Rated PG-13 | {3 out of 5 stars}

Are there any narrative particulars that have yet to fall within the scope of the zombie genre? Over the years in which the undead have held a shambling sway over the popular imagination, they have been employed in social satires (Dawn of the Dead), exploitative romps (Return of the Living Dead), political dramas (World War Z), slapstick comedies (Shaun of the Dead), teen comedies (Warm Bodies) and semi-cuddly, boy-and-his-dog fables (Fido).

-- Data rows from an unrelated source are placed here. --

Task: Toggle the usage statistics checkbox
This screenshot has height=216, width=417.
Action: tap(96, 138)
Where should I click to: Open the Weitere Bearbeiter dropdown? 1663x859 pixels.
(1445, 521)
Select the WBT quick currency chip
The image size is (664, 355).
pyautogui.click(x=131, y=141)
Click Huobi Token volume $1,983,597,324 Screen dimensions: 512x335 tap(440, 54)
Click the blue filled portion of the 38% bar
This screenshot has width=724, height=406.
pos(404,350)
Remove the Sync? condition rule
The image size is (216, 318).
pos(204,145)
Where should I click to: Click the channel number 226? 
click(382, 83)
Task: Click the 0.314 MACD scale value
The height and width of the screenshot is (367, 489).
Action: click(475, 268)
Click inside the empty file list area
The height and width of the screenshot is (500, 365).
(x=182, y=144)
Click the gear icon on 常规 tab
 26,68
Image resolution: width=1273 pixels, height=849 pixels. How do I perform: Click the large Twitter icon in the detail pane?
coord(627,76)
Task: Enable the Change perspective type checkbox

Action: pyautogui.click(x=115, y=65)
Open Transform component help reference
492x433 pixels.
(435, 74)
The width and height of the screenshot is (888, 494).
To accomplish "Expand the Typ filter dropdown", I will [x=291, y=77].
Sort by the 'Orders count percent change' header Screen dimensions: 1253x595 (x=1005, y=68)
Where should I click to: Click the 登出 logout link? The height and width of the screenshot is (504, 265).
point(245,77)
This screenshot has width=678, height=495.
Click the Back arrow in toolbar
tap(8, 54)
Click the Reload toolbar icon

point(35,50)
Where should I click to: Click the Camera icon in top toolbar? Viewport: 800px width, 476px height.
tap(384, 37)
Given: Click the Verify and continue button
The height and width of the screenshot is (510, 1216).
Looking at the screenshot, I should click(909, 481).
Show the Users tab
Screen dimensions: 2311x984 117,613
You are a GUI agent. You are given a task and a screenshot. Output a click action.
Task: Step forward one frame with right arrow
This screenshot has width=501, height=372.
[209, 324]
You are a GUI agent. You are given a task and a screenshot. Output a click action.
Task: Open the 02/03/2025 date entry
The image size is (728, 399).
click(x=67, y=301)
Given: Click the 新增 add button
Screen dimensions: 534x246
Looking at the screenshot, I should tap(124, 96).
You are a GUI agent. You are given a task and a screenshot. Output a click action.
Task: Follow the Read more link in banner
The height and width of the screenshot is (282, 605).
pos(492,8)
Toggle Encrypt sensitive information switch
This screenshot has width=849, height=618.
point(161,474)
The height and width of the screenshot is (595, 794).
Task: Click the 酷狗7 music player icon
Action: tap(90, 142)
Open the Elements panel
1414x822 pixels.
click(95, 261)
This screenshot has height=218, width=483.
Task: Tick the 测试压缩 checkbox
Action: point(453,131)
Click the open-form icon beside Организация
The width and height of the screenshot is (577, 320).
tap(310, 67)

But it is a rare thing when a zombie story slows down in the midst of all the terrified running to focus on some of the keenest emotions surrounding the idea of the “dead”: grief and loss.

AMC’s The Walking Dead is by far the most successful contender in this realm, managing to explore these themes regularly through a cast of characters all coming to terms with the grieving process between scenes of gratuitous head-exploding. Maggie takes it a step further, doing away with most of the gory spectacle to zero-in on a personal tale of loss and one’s powerlessness to save those close to them. It may not be as compelling as its odd choice of leads (Arnold Schwarzenegger and Abigail Breslin) would have you believe. However, for a certain audience, Maggie can be a poignant study in despair and the experience of terminal illness that stands out from the mindless excesses of the sub-genre.

Breslin portrays the title character, a teen resigned to her fate after being bitten by a human infected with undead-like attributes. (Special note: the name of the disease is “Necroambulist,” basically a mash up of the terms “walking” and “dead.”) Unlike most zombie lore, the symptoms here reveal themselves gradually, and a sympathetic doctor allows Maggie to return to her family’s rural homestead in the care of her father, Wade (Schwarzenegger) and her wary stepmother. Local law enforcement has provided a timetable for patients to be returned to quarantine, but it is clear that Wade will attempt to hold on to his daughter at all costs, though her outcome is certain. Here Schwarzenegger plays against type as a man inert in his hopelessness. When he takes up a shotgun to ward off neighborhood cops checking in on the status of the infected, we see a ghost of his traditional Hollywood persona—the relentless, indestructible savior—but in the end he is crippled by his inability to do anything heroic for Maggie.

The background Maggie is set against isn’t a chaotic, humanitarian crisis or a post-apocalyptic frontier: it is a lost cause, a plague-stricken community going through the motions as the population continues to dwindle. Every minute of this film emits despair, from the ravaged countryside blighted with burnt crops, to the design of the zombies themselves—nearly motionless, dripping with a tarry liquid like souls in a tormented limbo. They are not so frightening as they are pitiful, a reminder that cruel happenstance can overtake any of us.

Breslin’s understated performance is at times upstaged by her increasingly morbid appearance as her character’s condition worsens, but there are numerous moments where she exhibits true strength of character, showing echoes of the high-spirited girl Maggie was before the events of the movie occurred. It is an unenviable task as an actor to create pathos while simultaneously portraying someone losing their humanity, and for the most part, she succeeds. A subplot halfway through the film in which she meets with her old group of friends for the last time and speaks with a likewise infected boy (Bryce Romero) is an affecting centerpiece, perhaps the one truly life-affirming moment in a film otherwise preoccupied with letting life go.

The overwhelming emphasis on death and dying becomes tedious at times, but also provides a striking counter to our tendency to force an uplifting message on to death. Sometimes there is nothing to be gained from the end of a life. Unlike, say, The Fault in Our Stars, death isn’t always about making those last moments count. Sometimes, there is only a slow, downhill slide, with only a sense of duty to keep us from letting our grief take us over while making end-of-life preparations for another. If that sounds unbearably glum, then perhaps Maggie is not a journey you want to take.